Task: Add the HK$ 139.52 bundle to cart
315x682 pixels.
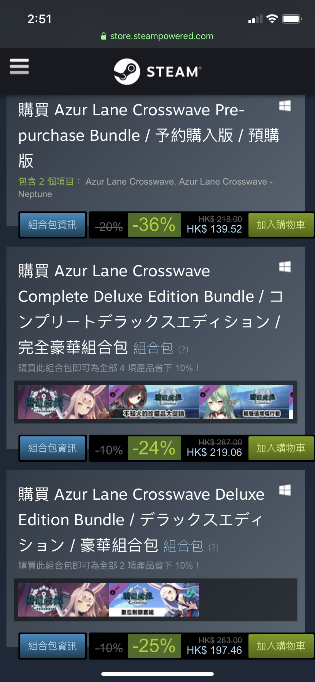Action: 281,225

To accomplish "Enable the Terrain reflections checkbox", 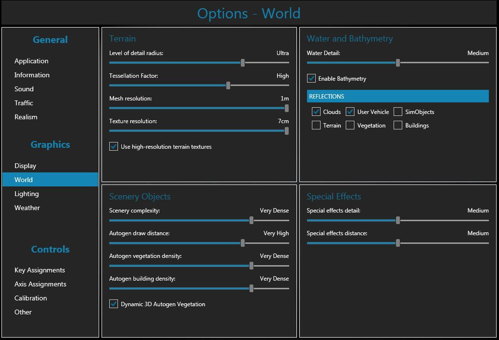I will (x=316, y=126).
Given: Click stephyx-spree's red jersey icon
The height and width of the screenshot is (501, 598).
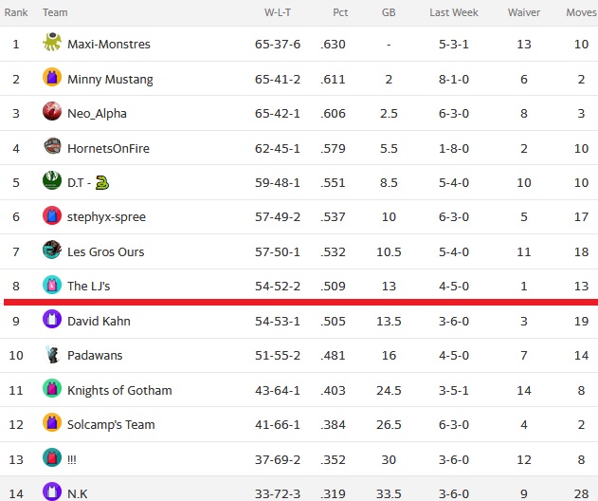Looking at the screenshot, I should (52, 215).
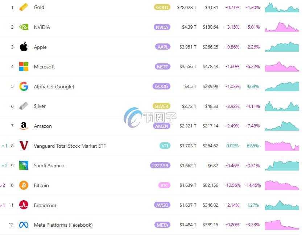302x235 pixels.
Task: Click the Meta infinity logo
Action: pos(24,225)
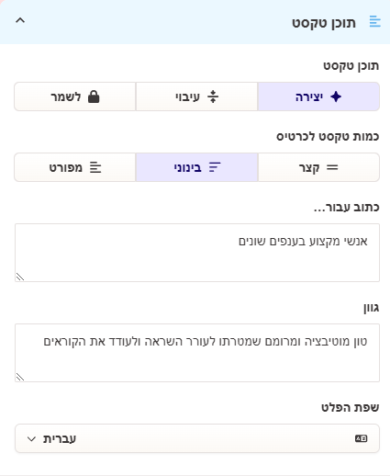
════════════════
## What is being asked:
Copy the material word for word, from the line containing "Given: Click stephyx-spree's red jersey icon" through the end, including both ends. Leave the pictures out of your answer.

## Written answer:
Given: Click stephyx-spree's red jersey icon
The height and width of the screenshot is (501, 598).
Looking at the screenshot, I should (52, 215).
302x235 pixels.
Task: Click the Meta infinity logo
Action: pos(24,225)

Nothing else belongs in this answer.